Como no lo es ceder el lugar en la cola o el primer taxi disponible a quien viene
agobiado y con prisa, o quitarte el sombrero –porque algunos, señora o lo que
usted sea, usamos a veces panamá en verano y fieltro en invierno– cuando
saludas a alguien, del mismo modo que te lo quitas –que para eso también lo
llevas, para quitártelo– cuando entras en una casa o un lugar público. Así que
entérate, cretina de concurso. Cederte el paso no tiene nada de especial porque
es un reflejo instintivo, natural, que a la gente de buena crianza, y de ésa
todavía hay mucha, le surge espontánea ante varones, hembras, ancianos, niños,
e incluso políticos y admiradores de Almodóvar. Ni siquiera es por ti.

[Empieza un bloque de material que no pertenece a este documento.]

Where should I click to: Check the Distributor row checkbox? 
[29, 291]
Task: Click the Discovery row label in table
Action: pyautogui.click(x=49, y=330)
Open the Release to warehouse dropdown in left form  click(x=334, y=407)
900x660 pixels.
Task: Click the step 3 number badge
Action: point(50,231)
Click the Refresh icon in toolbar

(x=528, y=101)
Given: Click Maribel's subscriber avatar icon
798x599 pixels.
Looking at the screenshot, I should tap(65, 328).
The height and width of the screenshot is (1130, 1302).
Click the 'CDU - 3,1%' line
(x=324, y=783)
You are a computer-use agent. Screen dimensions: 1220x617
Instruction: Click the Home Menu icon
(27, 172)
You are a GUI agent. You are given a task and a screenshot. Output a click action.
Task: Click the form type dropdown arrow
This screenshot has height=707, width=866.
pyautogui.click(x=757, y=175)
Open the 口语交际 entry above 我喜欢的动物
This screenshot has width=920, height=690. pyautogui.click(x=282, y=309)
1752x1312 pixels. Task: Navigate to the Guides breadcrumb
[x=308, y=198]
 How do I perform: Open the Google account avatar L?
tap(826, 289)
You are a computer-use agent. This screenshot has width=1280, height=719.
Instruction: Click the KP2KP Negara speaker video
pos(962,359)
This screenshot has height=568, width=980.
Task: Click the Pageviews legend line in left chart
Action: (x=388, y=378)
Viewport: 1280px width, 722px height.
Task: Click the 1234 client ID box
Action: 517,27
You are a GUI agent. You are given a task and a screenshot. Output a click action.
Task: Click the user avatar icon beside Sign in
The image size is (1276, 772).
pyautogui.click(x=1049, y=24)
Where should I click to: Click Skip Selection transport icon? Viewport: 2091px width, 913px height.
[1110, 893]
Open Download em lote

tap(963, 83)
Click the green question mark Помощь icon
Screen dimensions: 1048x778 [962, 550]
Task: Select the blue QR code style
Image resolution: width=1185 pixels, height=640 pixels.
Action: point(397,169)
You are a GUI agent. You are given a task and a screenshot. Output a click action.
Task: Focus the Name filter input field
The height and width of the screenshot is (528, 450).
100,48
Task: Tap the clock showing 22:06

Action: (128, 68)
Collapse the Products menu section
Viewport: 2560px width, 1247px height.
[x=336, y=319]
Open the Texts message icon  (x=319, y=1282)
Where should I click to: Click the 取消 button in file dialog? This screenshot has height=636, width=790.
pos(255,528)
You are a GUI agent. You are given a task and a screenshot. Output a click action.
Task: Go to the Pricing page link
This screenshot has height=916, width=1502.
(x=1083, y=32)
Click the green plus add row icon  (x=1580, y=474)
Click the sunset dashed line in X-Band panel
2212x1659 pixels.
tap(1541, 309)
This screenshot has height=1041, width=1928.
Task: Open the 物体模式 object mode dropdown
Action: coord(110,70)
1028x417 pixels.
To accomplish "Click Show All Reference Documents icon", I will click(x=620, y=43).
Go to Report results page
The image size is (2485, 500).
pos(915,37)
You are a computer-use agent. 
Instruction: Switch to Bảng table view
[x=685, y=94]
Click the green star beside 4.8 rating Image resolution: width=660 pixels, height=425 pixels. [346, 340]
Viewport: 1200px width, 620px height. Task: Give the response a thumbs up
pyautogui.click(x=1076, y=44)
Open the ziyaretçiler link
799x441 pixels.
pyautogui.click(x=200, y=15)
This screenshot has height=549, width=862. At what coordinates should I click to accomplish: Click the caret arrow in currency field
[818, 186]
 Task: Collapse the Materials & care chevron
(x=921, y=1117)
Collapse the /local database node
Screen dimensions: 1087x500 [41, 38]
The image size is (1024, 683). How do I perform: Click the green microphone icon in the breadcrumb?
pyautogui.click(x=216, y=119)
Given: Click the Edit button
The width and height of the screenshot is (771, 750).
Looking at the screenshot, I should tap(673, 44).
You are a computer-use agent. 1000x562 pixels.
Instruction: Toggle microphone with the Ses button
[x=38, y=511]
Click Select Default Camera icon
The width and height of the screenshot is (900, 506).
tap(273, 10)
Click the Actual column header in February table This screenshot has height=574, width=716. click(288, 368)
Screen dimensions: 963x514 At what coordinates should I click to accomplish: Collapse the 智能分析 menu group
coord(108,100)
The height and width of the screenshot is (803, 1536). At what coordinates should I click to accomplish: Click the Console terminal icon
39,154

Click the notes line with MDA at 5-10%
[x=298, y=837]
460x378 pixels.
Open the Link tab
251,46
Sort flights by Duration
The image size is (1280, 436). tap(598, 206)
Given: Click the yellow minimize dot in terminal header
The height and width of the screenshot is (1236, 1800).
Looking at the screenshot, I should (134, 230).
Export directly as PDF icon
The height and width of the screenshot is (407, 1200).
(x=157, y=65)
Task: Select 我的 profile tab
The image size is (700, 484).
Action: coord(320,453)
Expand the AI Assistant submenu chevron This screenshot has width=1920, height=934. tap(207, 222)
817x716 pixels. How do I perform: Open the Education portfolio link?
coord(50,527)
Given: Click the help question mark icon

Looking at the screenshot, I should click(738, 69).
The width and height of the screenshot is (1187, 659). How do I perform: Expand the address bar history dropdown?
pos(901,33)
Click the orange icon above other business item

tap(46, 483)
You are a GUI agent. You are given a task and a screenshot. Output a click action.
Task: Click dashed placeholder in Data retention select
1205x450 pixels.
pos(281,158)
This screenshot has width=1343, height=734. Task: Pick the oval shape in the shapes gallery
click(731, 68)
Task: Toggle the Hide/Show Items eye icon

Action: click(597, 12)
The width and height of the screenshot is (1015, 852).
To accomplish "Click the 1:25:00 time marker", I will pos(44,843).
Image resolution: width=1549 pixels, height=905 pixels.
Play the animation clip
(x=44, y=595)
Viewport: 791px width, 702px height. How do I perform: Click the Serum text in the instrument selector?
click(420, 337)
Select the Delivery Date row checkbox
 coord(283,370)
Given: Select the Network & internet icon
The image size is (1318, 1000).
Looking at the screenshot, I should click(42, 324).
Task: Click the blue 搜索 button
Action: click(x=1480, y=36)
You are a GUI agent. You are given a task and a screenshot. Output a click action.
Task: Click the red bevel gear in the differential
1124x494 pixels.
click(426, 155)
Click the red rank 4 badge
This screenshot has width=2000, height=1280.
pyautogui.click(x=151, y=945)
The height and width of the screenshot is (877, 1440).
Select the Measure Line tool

Ni
siquiera porque seas mujer, que también, sino porque la buena educación, desde
decir buenos días a ceder el paso o quitarte la puta gorra de rapero, si la
llevas, facilita la vida y crea lazos solidarios entre los desconocidos que la
practican.
Y, bueno. Me habría gustado
decir todo eso de golpe, allí mismo; pero no hubo tiempo. Tampoco sé si lo iba
a entender. Así que permanecí inmóvil, mirándola con una sonrisa que, por
supuesto, le resbaló por encima como si llevara un impermeable; porque al ver
que me quedaba quieto y sin decir nada, cruzó el umbral con aire de estar
gravemente ofendida. «Lo he hecho polvo», debía de pensar. Y yo la vi entrar
mientras pensaba, a mi vez: No es por ti, boba. Sé de sobra que no lo mereces.
Es por mí. Por la idea que algunos procuramos mantener de nosotros mismos. Algo
que, mientras te veo entrar en esa librería que de tan poca utilidad parece
serte, me hace sonreír con absoluto desprecio.